Ce passage du proche au prochain lorsque nous contemplons le visage du Christ chez autrui, même et surtout chez celui qui nous répulse ou nous effraie parce que semblable à ce qui pourrait m’arriver, est chemin de crête et appel. Entendu et peu fréquenté, c’est un itinéraire spirituel que le théologien Henri Nouwen nous presse d’emprunter sur le mode de l’invitation (Nouwen, 1998). De l’hostilité à l’hospitalité, ce chemin raccroche l’autrui ennemi à l’autrui prochain, en réinjectant de l’humanité dans le monstrueux pour nous rendre dignes de pardon. Ne sommes-nous pas tous et toutes le monstre, l’ennemi et l’autrui d’un autre ?
Pour aimer autrui mon prochain, je dois d’abord accueillir l’altérité en moi, ce qui est étranger en moi, me dépasse et me façonne pour me rendre à moi-même. Cette altérité qui se révèlera hôte plutôt qu’ennemie en moi sous le toucher du Christ, évide ma peur, créer de l’espace, fabrique même un temple au beau milieu de mes profondeurs. Précieuse altérité, parfois traumatique, qui réveille cette interdépendance envers l’A(a)utre reçue à ma naissance, comme un cadeau, et que j’ai si soigneusement et si laborieusement enterrée à grandes pelletées d’impostures et d’insécurités. La suffisance et l’autonomie célébrées sont autant de fuites en dehors de soi et de voies d’évitement de ma dépendance. Pourtant, est-ce bien là ma configuration primordiale, car je suis façonnée à la ressemblance de Dieu.

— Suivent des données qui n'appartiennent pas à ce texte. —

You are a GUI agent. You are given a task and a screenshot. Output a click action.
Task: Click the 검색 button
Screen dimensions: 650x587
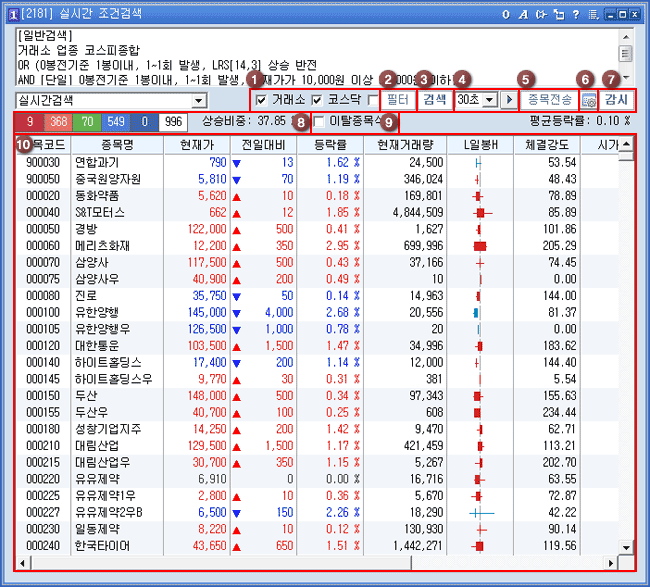click(434, 100)
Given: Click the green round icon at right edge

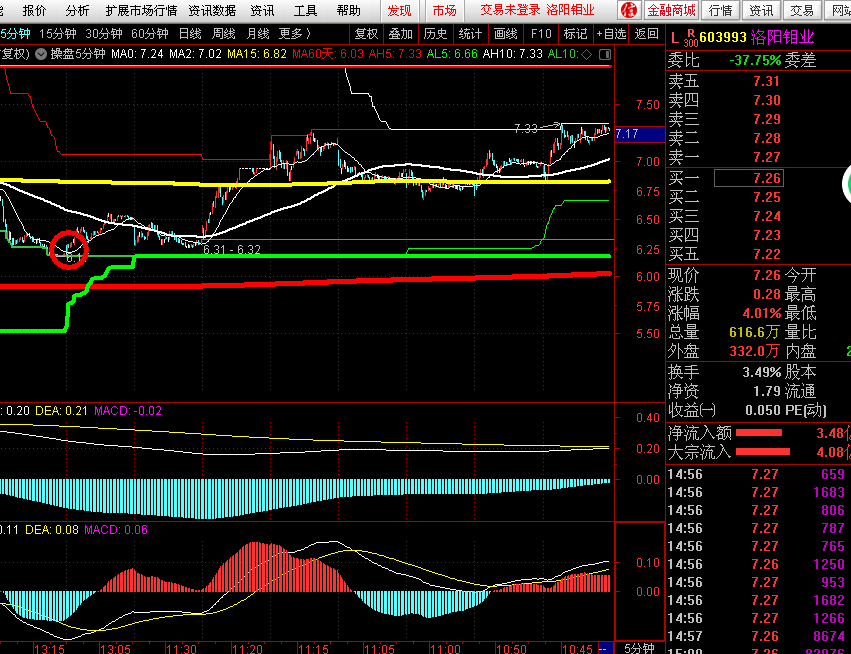Looking at the screenshot, I should tap(846, 185).
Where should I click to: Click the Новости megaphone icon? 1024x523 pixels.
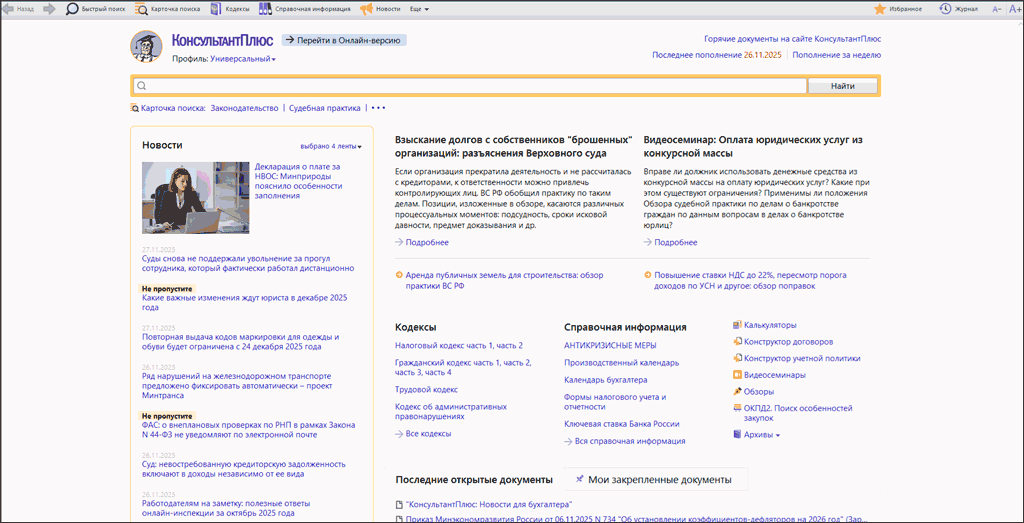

Pour aimer autrui mon prochain, il faut avoir déjà fait l’expérience d’avoir été soi-même étranger et avoir été accueilli. L’accueil, ce délicat amalgame de bonté, de disponibilité et d’écoute, c’est aussi la promesse parfois non tenue de l’expérience de l’enfance. Expérience fondamentale qui métamorphose l’ennemi en hôte et même l’hôte en invité, expérience spirituelle d’une intimité qui dévoile à l’hôte et à l’invité le don précieux qu’ils sont tout à coup l’un pour l’autre. De l’être-accompagné jusqu’à l’être-accompagnateur, l’hospitalité est d’abord une posture cultivée, intégrée, répétée comme une liturgie. Des milliers de rencontres d’accompagnement spirituel, des milliers de moments d’intimité vécus depuis plus de deux décennies à devenir proches alors que nous étions étrangers, à devenir pèlerins. Nos pauvretés en chemin comme une chaîne infinie de bonté, nos pauvretés si proches et déposées doucement dans les mains d’un prochain comme d’un itinérant qui m’invite me faire hôte pour l’autre et temple pour lui.